The Alternative Investment Market (AIM) is a sub-market of the London Stock Exchange (LSE), allowing smaller companies to raise equity finance by issuing publicly traded shares.

Research carried out by Intelligent Partnership has found 71% of advisers recommend investment on AIM to their clients and 66% of advisers see their use of AIM investments either increasing or staying the same over the next two years. Here are five key reasons why advisers should start using AIM:

1. AIM is one of the most successful stock exchanges in the world

AIM was launched on 19 June 1995 and over the last two decades the market has grown significantly and has established itself as a leading platform for small companies that are seeking public equity finance. Started with 10 companies and a total market value of $82 million in 1995, the market has so far helped 3,654 companies raising more than £96 billion in equity capital. In addition to raising equity finance for new companies, AIM is also a great platform for growing companies to generate additional funds. In fact, companies already admitted to the market have raised more than half of all funds raised on AIM to date. This shows both the stability and sustainability of AIM in providing financial support to small companies.

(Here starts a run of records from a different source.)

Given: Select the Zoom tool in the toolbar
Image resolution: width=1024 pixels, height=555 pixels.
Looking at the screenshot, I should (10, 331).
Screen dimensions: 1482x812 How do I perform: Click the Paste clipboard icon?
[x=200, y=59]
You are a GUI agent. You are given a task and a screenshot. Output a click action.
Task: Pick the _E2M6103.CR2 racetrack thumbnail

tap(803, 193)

2. Headline performance is not the full story

The FTSE AIM Index performance has often been driven by volatile companies (such as junior miners and resource companies), and IPOs attached to investment fads. In addition, some of AIM’s best performers go on to list on the main market, removing their positive contribution to the index return.

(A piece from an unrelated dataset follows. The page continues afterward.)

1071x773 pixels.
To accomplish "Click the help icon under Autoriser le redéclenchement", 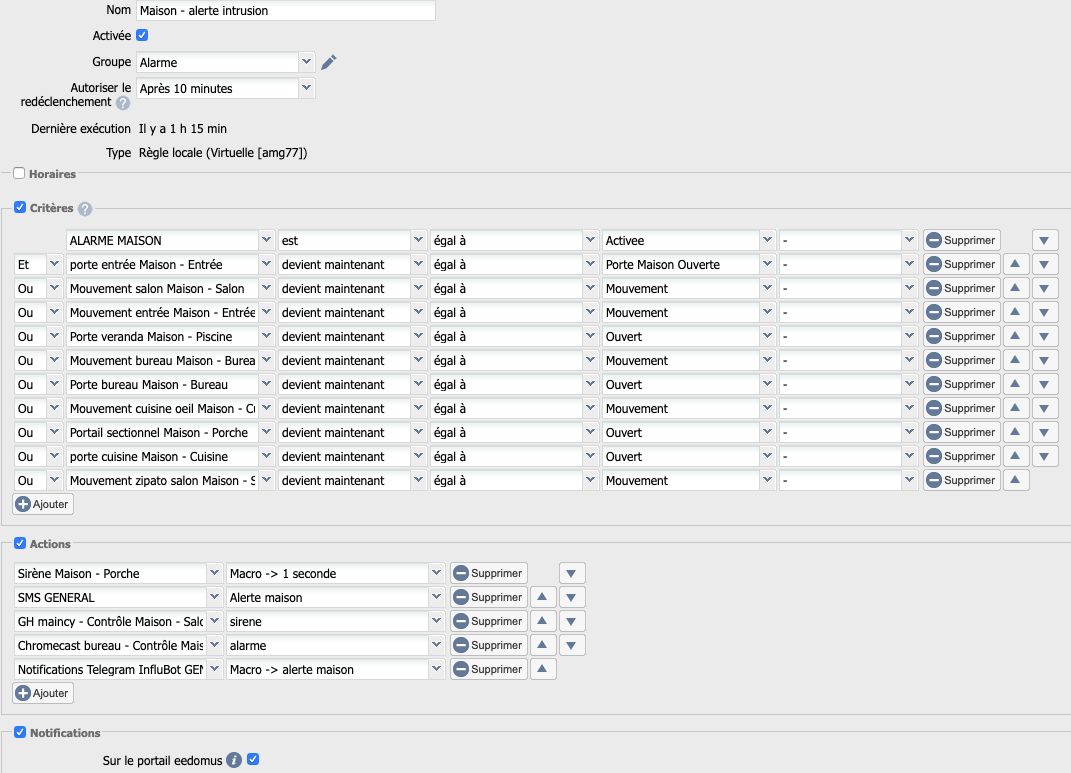I will click(122, 102).
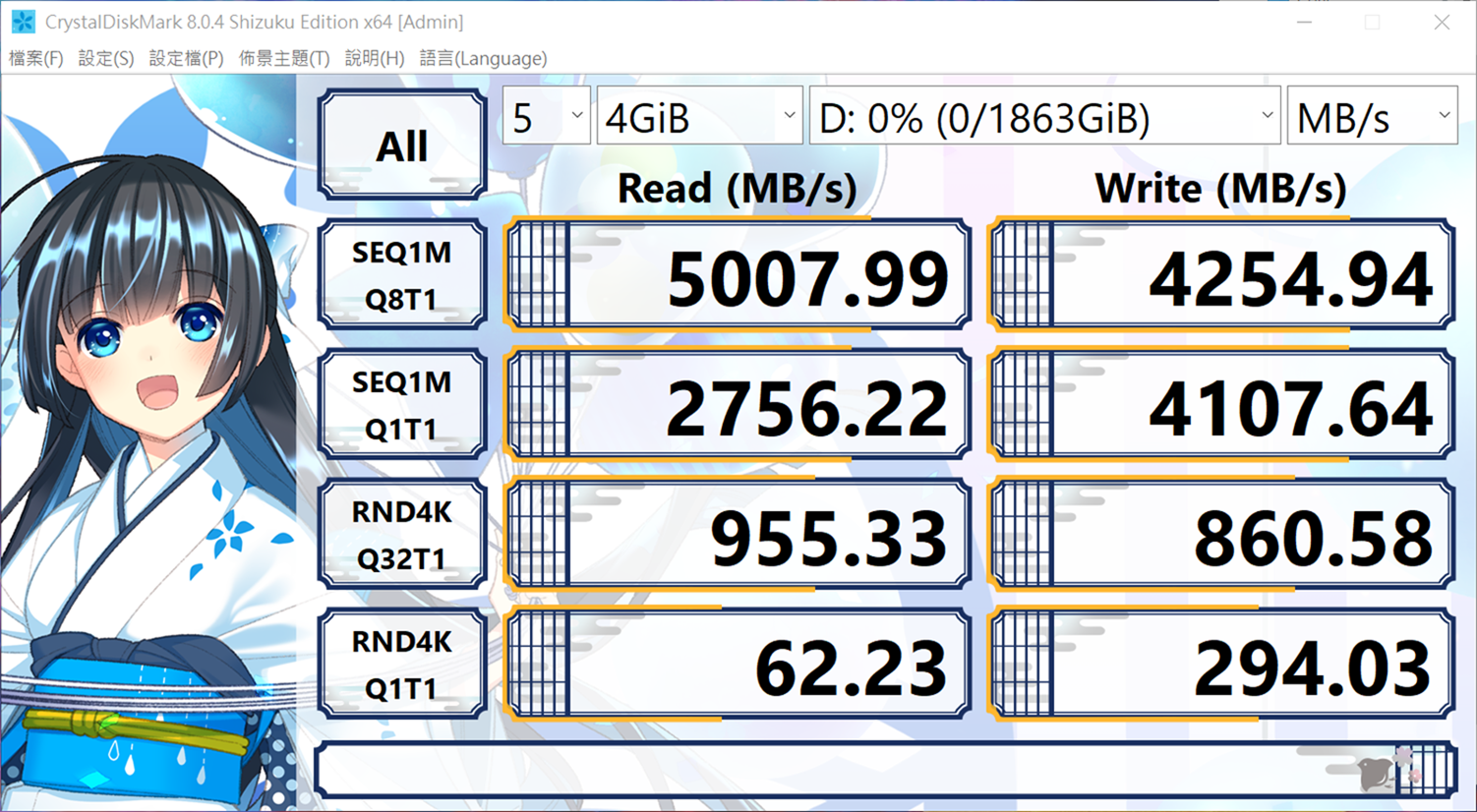The image size is (1477, 812).
Task: Open the test count dropdown showing 5
Action: [x=546, y=118]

For stock pickers who can identify them, there are some great opportunities on AIM that can fulfil a number of different investment objectives.

3. A significant proportion of AIM shares qualify for tax reliefs offered by EIS, VCTs and Business Property Relief (BPR)

Although AIM is a secondary market where only “listed” companies can trade their shares, AIM shares are not treated as being listed on a recognised stock exchange by HMRC. This makes a large proportion of AIM shares eligible to hold in a tax efficient investment wrapper to allow an investor to receive reliefs on Inheritance Tax (IHT), Capital Gains Tax (CGT) and Income Tax via BPR. It is estimated that between 50-75% of firms listed on AIM would qualify for BPR.

4. Eligible for ISAs

AIM shares have been eligible for inclusion within ISAs since 2013 and therefore investors can get exposure to the AIM market with tax free growth and income. In addition, the rule has triggered a number of companies moving from the main market to AIM, offering investors more secure investment options, while taking the tax benefits of ISA.

5. AIM vs unquoted companies

The big advantages of investing on AIM are the additional levels of scrutiny and liquidity. Although one of the attractions of AIM is that there is less regulation than there is on the main market, firms listing on AIM still have to meet very high standards of governance.

Prior to IPO, firms have to go through a very detailed process preparing a minimum of three years of audited accounts, legal documentation and business plans for scrutiny by a variety of professionals including accountants, lawyers, analysts, brokers and institutional investors.